- **TASK REQUIREMENTS**
Count the lines of the records below that contain the string "Viewport", matching case exactly. Give only the number.

[Target pointing data]
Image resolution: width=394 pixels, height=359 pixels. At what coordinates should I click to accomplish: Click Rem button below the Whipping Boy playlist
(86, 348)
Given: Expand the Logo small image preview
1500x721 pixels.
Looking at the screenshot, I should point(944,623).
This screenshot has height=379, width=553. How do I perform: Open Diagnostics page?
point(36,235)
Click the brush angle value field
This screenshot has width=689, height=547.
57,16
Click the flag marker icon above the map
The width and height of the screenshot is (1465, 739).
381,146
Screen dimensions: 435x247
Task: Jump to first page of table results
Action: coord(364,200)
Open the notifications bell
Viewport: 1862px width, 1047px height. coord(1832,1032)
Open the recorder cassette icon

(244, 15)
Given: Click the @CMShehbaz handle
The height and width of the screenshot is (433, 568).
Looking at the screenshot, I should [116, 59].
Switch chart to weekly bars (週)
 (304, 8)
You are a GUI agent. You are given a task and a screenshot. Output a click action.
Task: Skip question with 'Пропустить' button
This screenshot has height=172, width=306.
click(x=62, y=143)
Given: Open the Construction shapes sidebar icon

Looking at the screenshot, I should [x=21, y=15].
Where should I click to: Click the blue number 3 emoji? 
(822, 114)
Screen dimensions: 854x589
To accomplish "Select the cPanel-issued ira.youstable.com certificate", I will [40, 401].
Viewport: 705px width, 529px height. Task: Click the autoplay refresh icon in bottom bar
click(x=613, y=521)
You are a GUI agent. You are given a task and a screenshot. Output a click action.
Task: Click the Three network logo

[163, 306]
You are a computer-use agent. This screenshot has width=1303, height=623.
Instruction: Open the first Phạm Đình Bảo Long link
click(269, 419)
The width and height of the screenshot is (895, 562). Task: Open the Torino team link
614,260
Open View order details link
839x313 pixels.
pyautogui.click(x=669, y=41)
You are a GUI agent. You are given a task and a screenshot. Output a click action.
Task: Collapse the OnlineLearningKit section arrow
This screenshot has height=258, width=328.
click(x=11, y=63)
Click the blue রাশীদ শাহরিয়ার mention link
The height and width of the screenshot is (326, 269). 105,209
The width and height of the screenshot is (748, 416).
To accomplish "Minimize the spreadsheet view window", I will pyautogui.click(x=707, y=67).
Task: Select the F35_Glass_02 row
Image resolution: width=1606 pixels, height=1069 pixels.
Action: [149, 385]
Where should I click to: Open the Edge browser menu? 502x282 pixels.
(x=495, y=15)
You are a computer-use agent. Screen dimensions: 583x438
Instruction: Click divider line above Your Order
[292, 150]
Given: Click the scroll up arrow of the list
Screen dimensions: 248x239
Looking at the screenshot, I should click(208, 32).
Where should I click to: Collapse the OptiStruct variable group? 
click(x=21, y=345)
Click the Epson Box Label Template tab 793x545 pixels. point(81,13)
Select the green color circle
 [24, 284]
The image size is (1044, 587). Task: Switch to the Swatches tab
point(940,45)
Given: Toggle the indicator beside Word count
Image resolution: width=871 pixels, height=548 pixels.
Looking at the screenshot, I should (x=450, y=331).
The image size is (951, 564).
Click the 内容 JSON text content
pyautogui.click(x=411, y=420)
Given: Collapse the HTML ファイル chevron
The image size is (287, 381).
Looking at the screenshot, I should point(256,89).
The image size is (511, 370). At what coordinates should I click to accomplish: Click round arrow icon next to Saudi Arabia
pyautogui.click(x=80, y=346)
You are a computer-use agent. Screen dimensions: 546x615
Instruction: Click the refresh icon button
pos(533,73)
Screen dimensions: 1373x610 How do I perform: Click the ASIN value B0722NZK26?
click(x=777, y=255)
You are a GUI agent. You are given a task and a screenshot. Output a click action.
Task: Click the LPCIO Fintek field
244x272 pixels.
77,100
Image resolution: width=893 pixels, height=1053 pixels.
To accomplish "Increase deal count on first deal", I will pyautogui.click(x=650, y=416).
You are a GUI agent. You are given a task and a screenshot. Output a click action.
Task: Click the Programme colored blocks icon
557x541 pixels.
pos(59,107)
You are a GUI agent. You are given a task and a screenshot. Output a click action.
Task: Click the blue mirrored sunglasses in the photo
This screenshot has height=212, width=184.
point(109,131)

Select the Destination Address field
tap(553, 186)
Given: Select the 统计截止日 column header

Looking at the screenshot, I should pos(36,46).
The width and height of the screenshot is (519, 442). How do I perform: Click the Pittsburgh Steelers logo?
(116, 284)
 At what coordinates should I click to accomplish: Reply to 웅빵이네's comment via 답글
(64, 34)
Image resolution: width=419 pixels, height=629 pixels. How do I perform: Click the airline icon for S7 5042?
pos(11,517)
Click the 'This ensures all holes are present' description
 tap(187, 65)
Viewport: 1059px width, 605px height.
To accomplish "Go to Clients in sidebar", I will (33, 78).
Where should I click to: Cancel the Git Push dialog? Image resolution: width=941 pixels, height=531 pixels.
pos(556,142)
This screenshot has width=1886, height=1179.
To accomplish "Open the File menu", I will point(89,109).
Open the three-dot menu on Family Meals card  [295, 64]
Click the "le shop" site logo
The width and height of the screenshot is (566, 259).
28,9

- **THE OUTPUT**
3